DPB : La RDC ne dort pas. Elle fait des efforts, c’est vrai. Mais, je trouve que cela est insuffisant. Parce que compte, tenu du bloc forestier qu’il y a chez nous et du potentiel hydro-électrique ainsi que du potentiel en eau douce que la RDC renferme, je pense que nous avons tout intérêt à revendiquer cela très haut parce que dans les décennies qui suivront, on connaîtra une grande migration du nord au sud du fait que l’eau douce va se raréfier. Comme vous le savez bien, l’eau est source de vie et, les gens vont migrer pour la chercher. La RDC aura donc un grand rôle à jouer et si aujourd’hui, nous ne mettons pas en place l’arsenal juridique et nos revendications en place, nous risquerons d’être envahis et, d’autre part, nous connaîtrons une guerre sans précédent au point que nous risquerions de perdre l’identité même de notre pays au profit des envahisseurs qui pourront nous le ravir. Et je suis très sérieux en vous disant cela parce que l’eau douce va représenter, demain, un enjeu stratégique énorme voire au-delà du pétrole.

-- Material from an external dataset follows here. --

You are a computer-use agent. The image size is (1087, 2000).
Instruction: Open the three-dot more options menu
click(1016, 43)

LDB : En tant que député, président du Peco et de la Févac, avez-vous un message à lancer aux dirigeants et à la population pour que la RDC continue à jouer ce rôle et qu’elle bénéficie des avantages liés à ses efforts ?
DPB : Nous, écologistes, sollicitons du gouvernement que l’on puisse vulgariser l’écologie en RDC, que le gouvernement congolais puisse expliquer à la population locale et lui donner la possibilité de s’auto-prendre en charge pour que cette population, qui est à la base de la destruction de l’écologie, la destruction de l’environnement, puisse comprendre qu’elle est la première intéressée et qu’elle soit davantage impliquée afin de changer le mode d’utilisation d’énergie. Aujourd’hui, le charbon nous amène à la déforestation d’une part et à la pollution d'autre part. Il faudrait donc que nous puissions muter cette technologie du bois de chauffage vers une technologie propre telle que celle de l’énergie solaire, l’énergie des micro-barrages que nous devons coûte que coûte implanter dans chaque coin et recoin de la RDC pour que la population locale puisse muter de cette énergie fossile vers l’énergie propre. Cela fait partie de priorités que le gouvernement pourrait lancer.

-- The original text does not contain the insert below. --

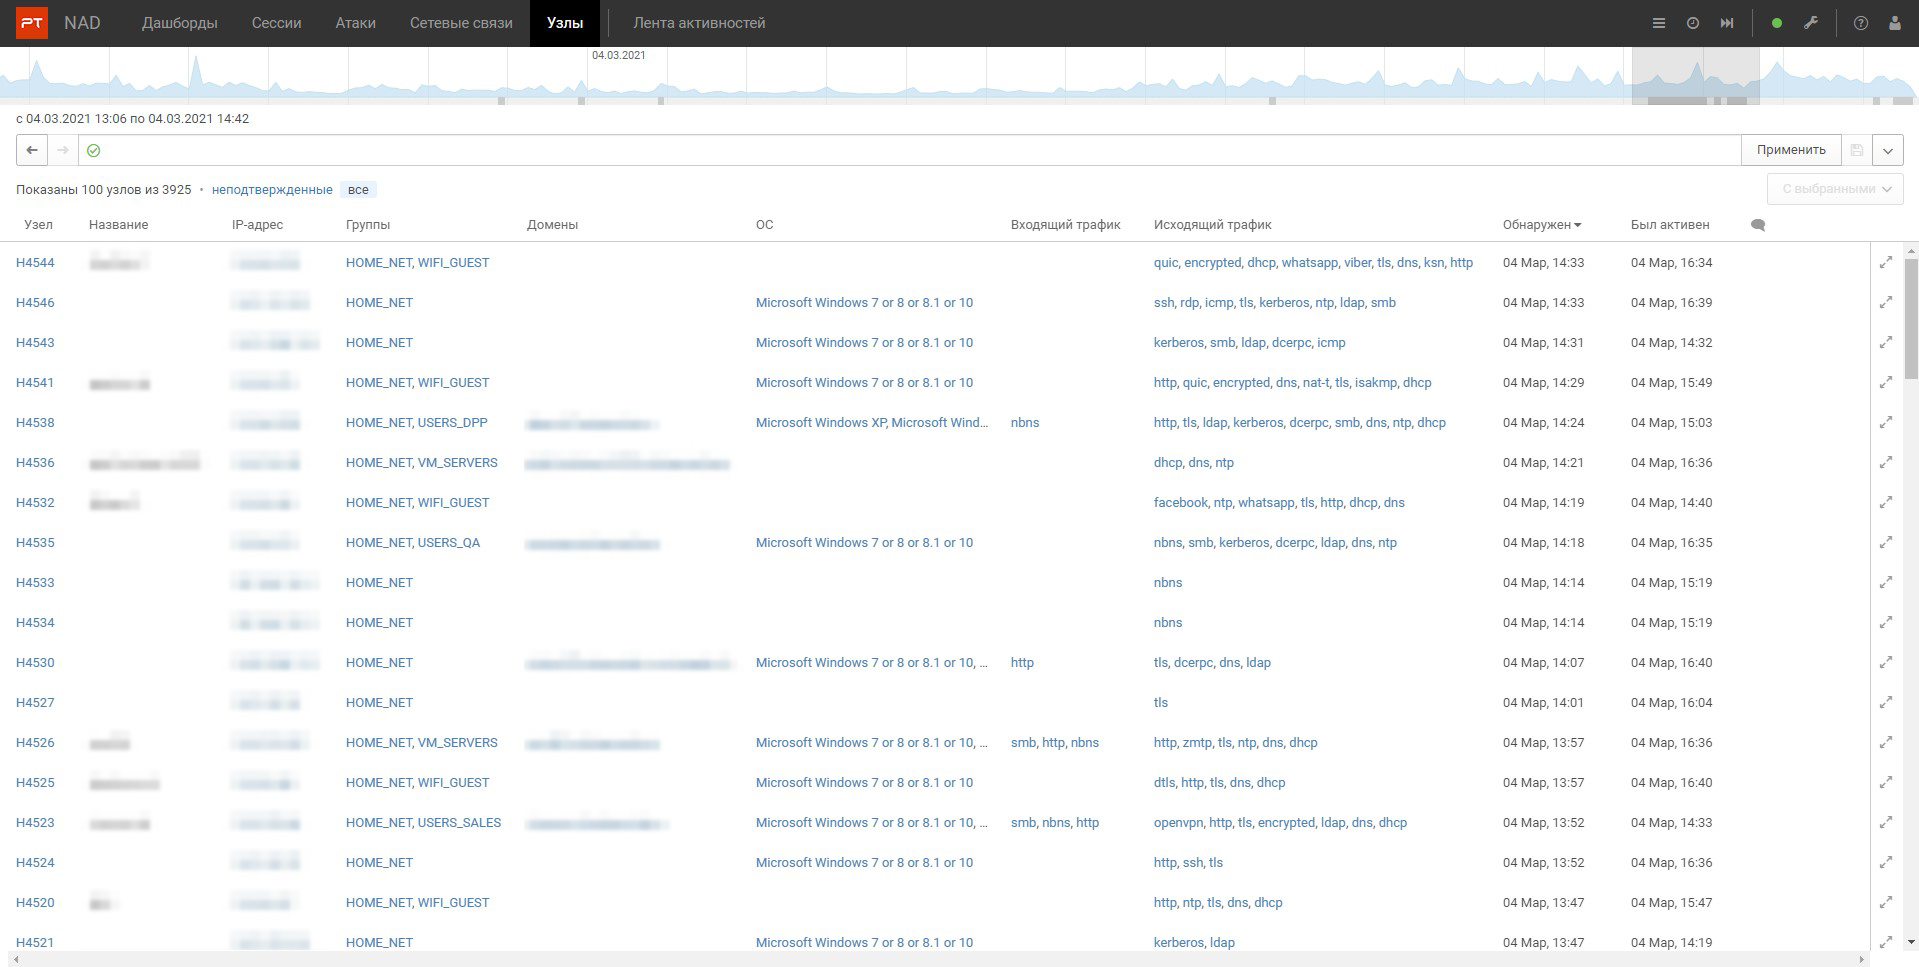
Task: Click the green system status indicator
Action: (x=1777, y=23)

D’autre part, il faudra rendre le cours d’écologie obligatoire de la maternelle jusqu’en sixième année des humanités de telle sorte que les décideurs de demain soient mieux outillés pour comprendre l’importance de l’écologie, parce que souvent on pollue plus par manque d’information. C’est par méconnaissance de l’importance de l’écologie. Il faut donc une action mieux coordonnée et suivie parce que ce ne sont pas des lois qui manquent en RDC, c’est leur application qui pose problème. Nous devons donc coordonner toutes les lois existantes en RDC et coordonner les actions écologiques de telle sorte que nous puissions conscientiser la population à pouvoir s’impliquer et aussi à avoir gain de cause de tout ce qui est dû à l’environnement.